Unlock the Editor’s Digest for free
Roula Khalaf, Editor of the FT, selects her favourite stories in this weekly newsletter.
A knifeman killed a German tourist and wounded two other people near the Eiffel Tower in Paris on Saturday evening in what French authorities said was being investigated as a terrorist attack.
A 26-year-old French man arrested over the attack told police he could no longer stand seeing Muslims die in Gaza and elsewhere, interior minister Gérald Darmanin said. Witnesses reported hearing the assailant shout “Allahu Akbar” during the assault, Darmanin added.
The man, who was known to have psychiatric problems, had previously been convicted of planning an attack and was released in 2020, Darmanin said.

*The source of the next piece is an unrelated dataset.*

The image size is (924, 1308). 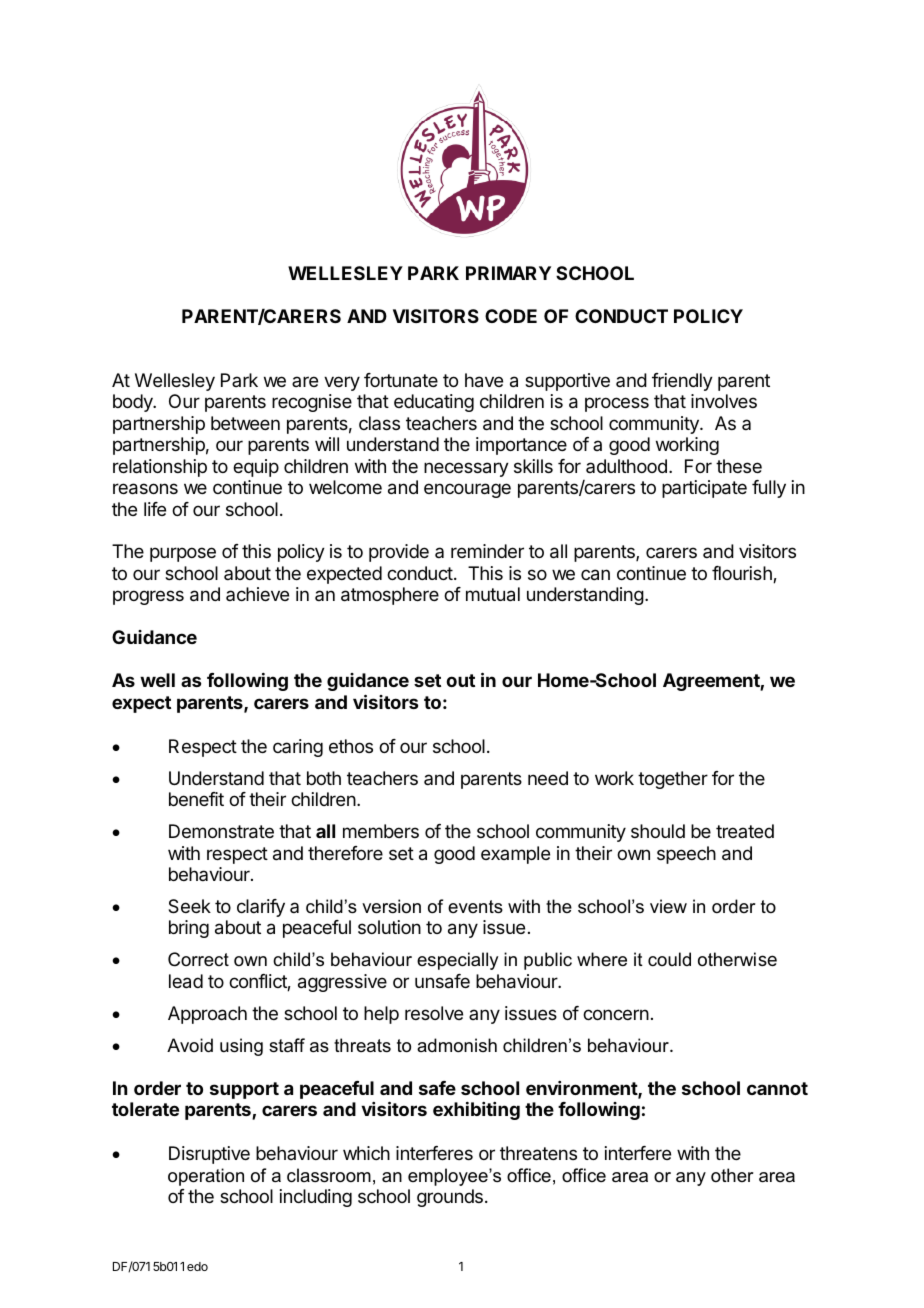 I want to click on cannot, so click(x=777, y=1088).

The attacker first attacked a couple near the Eiffel Tower by the Bir-Hakeim bridge, fatally injuring the man. He then crossed the Seine river into Paris’s 16th arrondissement and assaulted two other people, including with a hammer, before being struck with a Taser stun gun and stopped by police, according to the minister’s account.
“He told police who had just arrested him that he could no longer bear . . . to see Muslims die, in Afghanistan and in Palestine,” Darmanin told reporters.
Anti-terrorism prosecutors have opened an investigation, French president Emmanuel Macron said in a statement.
“I’m addressing all my condolences to the family and loved one of the German national who died . . . in the terror attack in Paris,” Macron said on X. The president was in Qatar on Saturday night, where he is pursuing talks to renew a truce in the Israel-Hamas war and try to pursue a longer-term ceasefire.
France has been on high alert since raising its security threshold in October when a knifeman of Chechen origin killed a teacher in a school in northern France, an attack condemned by Macron at the time as “barbaric Islamist terrorism”.
The government has warned that the war between Israel and Hamas could encourage radicalised individuals in France to carry out attacks.
Hundreds of anti-Semitic incidents have also been registered by police in France since the start of the war. The forces has been on high alert to protect the country’s Jewish community, the largest in Europe. In October the Versailles palace and several airports were evacuated following bomb threats.
The attack on Saturday evening by the banks of the Seine river, in an area often visited by tourists for views of the city at night, comes less than a year before the Olympic Games next summer in Paris, a major security challenge.
“A new terror attack has struck our city,” Paris mayor Anne Hidalgo said on social media, praising emergency services for acting quickly.
By Saturday night the attack had already drawn criticism from opponents to Macron, including from far-right politician Jordan Bardella.
“The French will ask themselves how a man known to police, already sentenced for having planned an attack, who was a clear psychiatric case could in the current context walk around freely and armed on a Saturday night on the streets of Paris,” Bardella said on X.
Darmanin confirmed that the attacker, who was born in the wealthy Parisian suburb of Neuilly-sur-Seine, was on a police watch list as well as having been previously convicted.
The wife of the German victim was in shock but had not been injured, Darmanin said. A second person wounded in the hammer attack was also a tourist in Paris, while the third injured person was a French man, he added.